*WHAT YOU NEED TO DO*
Pick up the forum thread about modifying a 2007 Nissan Versa SL and carry it on from its final line.

*DOCUMENT*
*-*-*

# Modification Suggestions? 2007 Nissan Versa 1.8SL



## ihooper05 (10 mo ago)

Hello, I currently own a black 2007 Nissan Versa SL. The car is currently not on the road due to a subframe concern, but I plan on fixing it myself since I'm fairly well-experienced mechanically. This is my first car, so I would love to modify it a bit and have some fun with it. The car is equipped with the premium audio system package, so other than a new deck, no audio modifications are necessary. Also, the car has the original CVT so I can't do much with it transmission-wise. Any suggestions are greatly appreciated, but keep in mind that I am fairly limited when it comes to cash as this is my first car. Thanks! (Pictures attached)


----------



## k87n (10 mo ago)

hks exhaust and injen intake


----------



## rogoman (Dec 16, 2004)

ihooper05 said:


> Also, the car has the original CVT so I can't do much with it transmission-wise. Any suggestions are greatly appreciated, but keep in mind that I am fairly limited when it comes to cash as this is my first car. Thanks! (Pictures attached)


Since you're limited when it comes to cash, the very first thing you need to do is replace the fluid in the CVT. The CVTs don't take very well to high performance running; if they continuously overheat from heavy duty use, they die quickly. Replacement runs around $3,000 - $4,000.
To enhance longevity, *the CVT fluid should always be replaced every 30,000 mi.* When the fluid stays in too long, the chemical properties of the fluid get compromised and it can no longer provide that cushion that's so needed between the steel belt and the cones. The fluid has two great enemies, and temperature is only one of them. The other is shearing force generated by normal operation of the belt, which increases on hills or with a load. This gradually breaks down and shortens the long-chain molecules that cushion the belt. You can generally deduce that by looking at the fluid; if it's very dark brown and has a burnt odor, it's shot!

Consider installing an external CVT cooler. Here's a picture of one:


----------



## ihooper05 (10 mo ago)

rogoman said:


> Since you're limited when it comes to cash, the very first thing you need to do is replace the fluid in the CVT. The CVTs don't take very well to high performance running; if they continuously overheat from heavy duty use, they die quickly. Replacement runs around $3,000 - $4,000.

*-*-*

*SUPPLIED INFORMATION*
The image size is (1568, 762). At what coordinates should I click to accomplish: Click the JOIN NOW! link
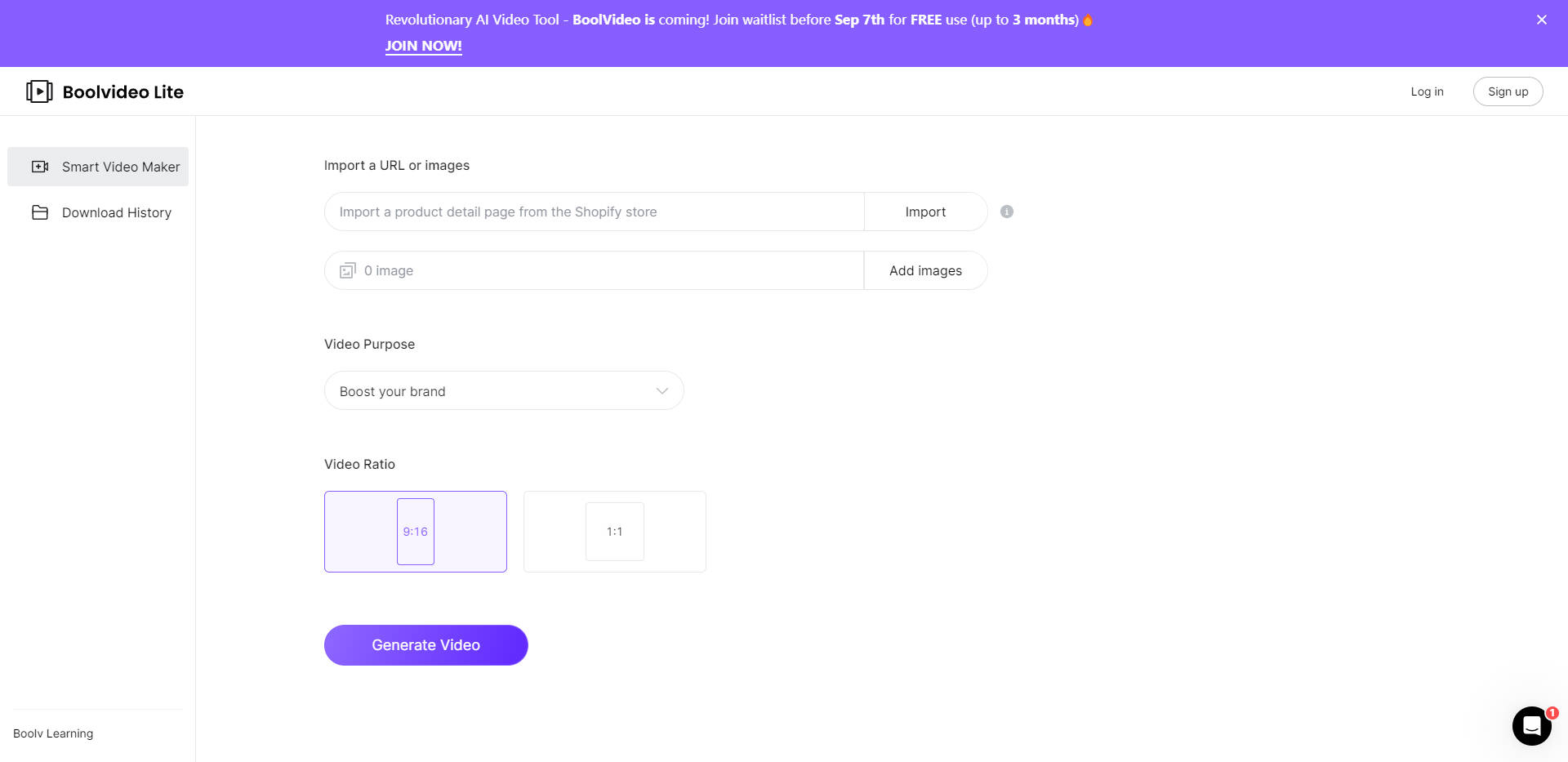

*-*-*

*OUTPUT*
> To enhance longevity, *the CVT fluid should always be replaced every 30,000 mi.* When the fluid stays in too long, the chemical properties of the fluid get compromised and it can no longer provide that cushion that's so needed between the steel belt and the cones. The fluid has two great enemies, and temperature is only one of them. The other is shearing force generated by normal operation of the belt, which increases on hills or with a load. This gradually breaks down and shortens the long-chain molecules that cushion the belt. You can generally deduce that by looking at the fluid; if it's very dark brown and has a burnt odor, it's shot!
> 
> Consider installing an external CVT cooler. Here's a picture of one:
> ...


Thank you for the suggestion. I have been wondering about this, and a lot of people that I asked had different opinions, but no explanations behind them. The previous owner had asked a Nissan mechanic about the fluid and they always said it wasn't time yet, but that seemed a little strange to me. I'm replacing my subframe soon due to a rot issue, so I'll definitely be changing the fluid ASAP. I'll look into my options for a cooler install, it seems like a good idea if I'm going to mod anything. Again, thanks for the help- it's greatly appreciated.


----------



## ihooper05 (10 mo ago)

k87n said:


> hks exhaust and injen intake


I agree. The current stock exhaust has a massive leak, it'd be amazing if I could get it to sound better. Thanks!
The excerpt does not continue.